=== Passage ===
Do character sketches, written ones, and maybe actual sketches, if you’re so talented.  If not, find pictures of actors that might fit the bill.  Have them fully developed as people: their back-stories, their personal quirks, their convictions and beliefs.  Invite your writers’ group, or just some writer friends over for coffee, and have them quiz you on your characters, quick-fire style (it’s in the post, about half-way through).  And, of course, keep writing in the meantime.  Only once your characters are real people to you will their stories start to emerge and direct your plot.  Only once you have a developed plot, will your setting and themes become apparent.  Only then will you be able to truly start developing your world.

You may have some ideas when you begin to write, and by all means, start your research as soon as possible.  If you’re going for a contemporary setting, or a historical one, immerse yourself in the time or place.  It might inform your writing as you go and help you develop your setting with crystalline clarity.  If you’re trying to create a truly original fantasy or science fiction milieu, however, those details might have to wait for you to discover them through writing.  The best you may be able to do at the outset is read in your chosen genre.  If nothing else, do that.

Other options

Ultimately, how you write will determine where and when you start to build your world.  Plot- and character-based writers aren’t the only kinds either.  They’re the only kinds I can provide any guidance for, however.  If you’re another kind of writer, then go with your strengths.  Does your theme emerge first?  Or maybe you can’t write in a world that you don’t know and start off with the world first.  It’s all good.  The point is that no matter what you write, you have to put your characters and their stories in a time and a place and you have to know that world as intimately as you know your characters and plot.  It’s the only way to roll 🙂

Coming up

In the next weeks, I propose to post some of my character sketches and the plot lines that developed from them, along with pictures (though I have started to draw some of them, I’m not finished and they wouldn’t come through in a scan well … also, they’re not very good).

In the future, I’ll move on to other aspects of world-building, including a number of print resources on the subject.

Are you a pantser, or a plotter?  Are you a plot-based, or a character-based writer?  Are you something else entirely?  Where do you start in your world building?  Please, comment, like, share!
=== Data extract ===
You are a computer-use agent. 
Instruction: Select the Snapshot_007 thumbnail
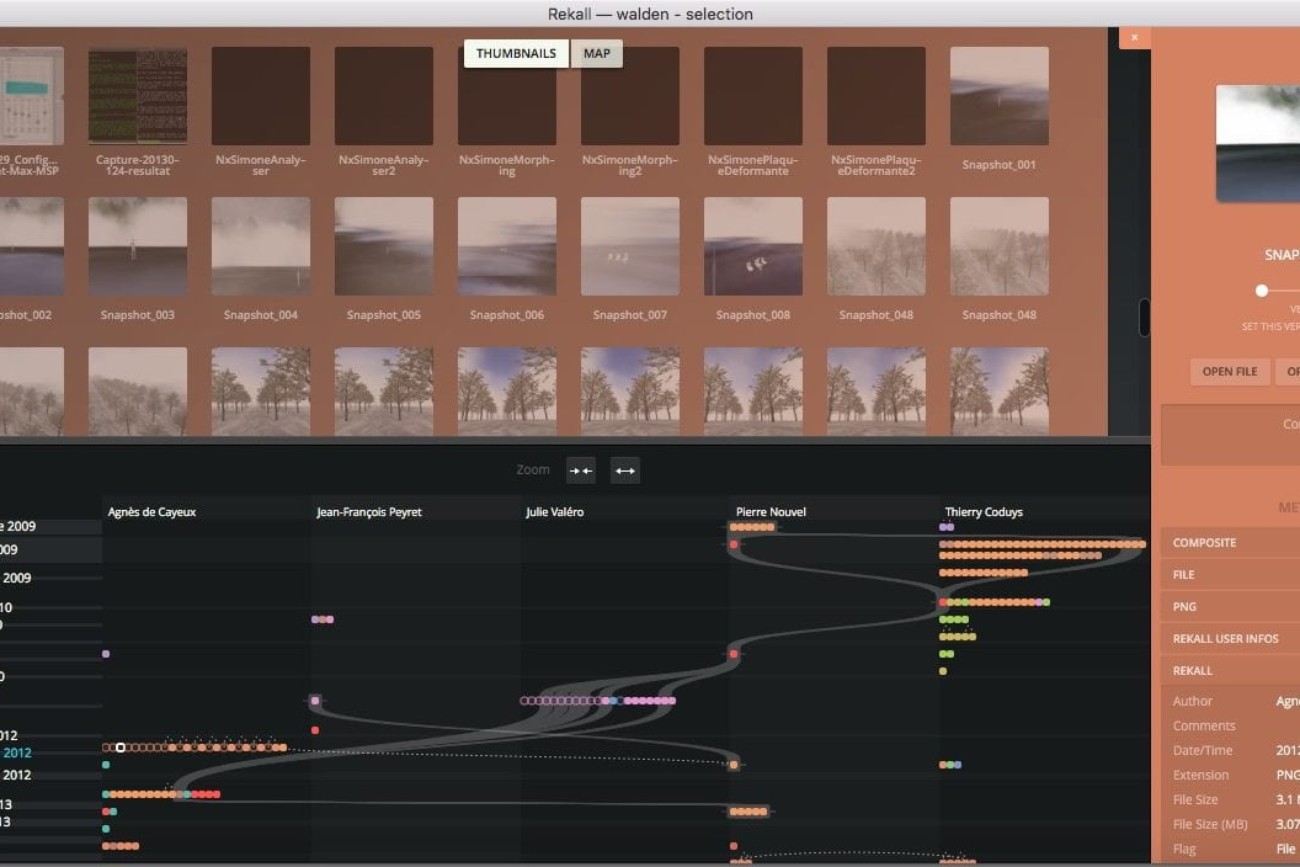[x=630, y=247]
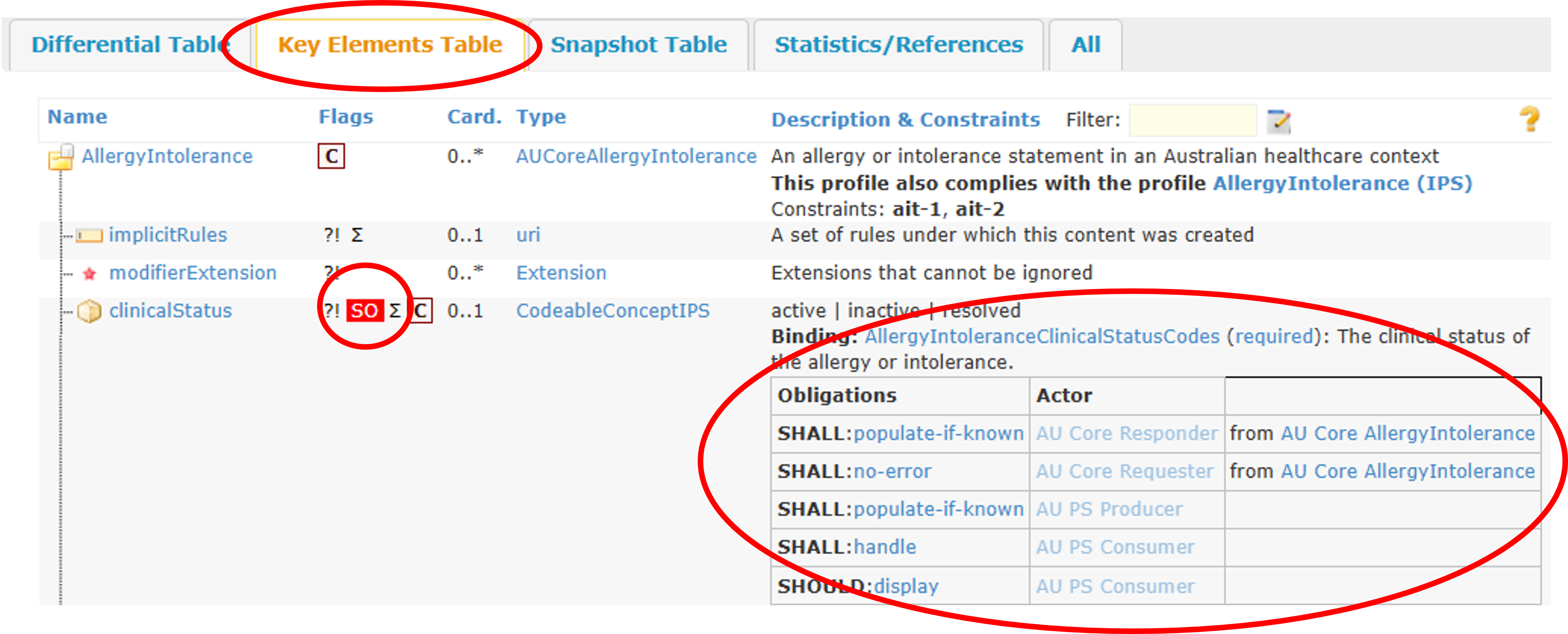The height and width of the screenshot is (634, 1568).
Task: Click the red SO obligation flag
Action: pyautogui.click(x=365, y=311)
===
## Set problem 1:
Can you restate the world-building post from "You may have" up to and including "else, do that.", substituting "world" for "milieu"?
## Set problem 2:
Will you proceed with the world-building post, picking up after its final line?

## Task answer 1:
You may have some ideas when you begin to write, and by all means, start your research as soon as possible.  If you’re going for a contemporary setting, or a historical one, immerse yourself in the time or place.  It might inform your writing as you go and help you develop your setting with crystalline clarity.  If you’re trying to create a truly original fantasy or science fiction world, however, those details might have to wait for you to discover them through writing.  The best you may be able to do at the outset is read in your chosen genre.  If nothing else, do that.

## Task answer 2:
I failed the test

Back in December, Robert J. Sawyer shared this: http://www.rinkworks.com/fnovel/

Rinkworks warns the following:

Ever since J.R.R. Tolkien and C.S. Lewis created the worlds of Middle Earth and Narnia, it seems like every windbag off the street thinks he can write great, original fantasy, too. The problem is that most of this “great, original fantasy” is actually poor, derivative fantasy. Frankly, we’re sick of it, so we’ve compiled a list of rip-off tip-offs in the form of an exam. We think anybody considering writing a fantasy novel should be required to take this exam first. Answering “yes” to any one question results in failure and means that the prospective novel should be abandoned at once.

The problem is … I answered yes more than once.

Specifically:

4. Is your story about a young character who comes of age, gains great power, and defeats the supreme bad guy?

Well, it’s about three young characters, two who “come of age” and one who just figures out what his damage is, spanks his inner moppet and gets on with it, all three of whom have roles to play in the defeat of the dark god Yllel, and his sourcerous servant Kane.

12. Does “a forgetful wizard” describe any of the characters in your novel?

Yes, Aeldred is dithering and occasionally confused, but he is the exception and considerably younger than most of the magickal movers and shakers in my novel.  Plus, he’s not even close to being a main character.

21. How about “a half-elf torn between his human and elven heritage”?

That would be Aislinn, actually and she’s not torn so much between the two peoples as derided and feared by both because she is the first child born of a Tellurin (my version of humans) and an eleph (my version of elves).  She’s actually going to be pivotal in uniting the two peoples.

39. Does your novel contain orcs, elves, dwarves, or halflings?

Actually, all of the above.  I’ve changed the names slightly and given them different origins.  My orcs are called okante and are peaceful tribes-people who generally live in harmony with the Tellurin tribes of the north.  They’re only drawn in as villains because Yllel tricks them into soul-slavery.  My elves, as mentioned above, are called eleph and they come from a different world.  One of my gods tries to do something good, but ends up tearing a hole in the world and sucking half the population of Elphindar into Tellurin before the gap can be closed.  The eleph are not pleased.  Dwarves are called dwergen, and are the children of the elemental Gods of earth and fire.  Rather than halflings, I have gnomes I call dwergini and they are the children of earth and air.  Neither race is terribly differentiated from their fantastic forefathers, but they’re certainly not dour and I try not to make them overtly stereotypical.

Enough of the justification, but I can tell you that I was not a little disconcerted by saying yes even those four times.

Fantasy Forest

Fantasy Forest (Photo credit: ozjimbob)

Then, in January, Author Salon posted this for the benefit of the Fantasy and YA Fantasy peer groups, two of the more active in the AS fold: http://www.authorsalon.com/page/general/fantasytropes/

Again, I shook in my metaphorical boots because my story is fairly littered with orcs, trolls (which I call krean), ogres (the gunden), etc.  Will renaming be sufficient?  It’s not like any of them play a significant role, but they are there in their standard and stereotypical glory.

I started questioning the value of my novel in a serious and neurotic way.  Then I sat back and tried to put things into perspective.  My story is not “about” any of these tropes, save perhaps for my protagonists coming of age, finding power, and defeating the big bad.  Renaming will likely be sufficient in most cases.  I don’t have to throw the baby out with the bath water.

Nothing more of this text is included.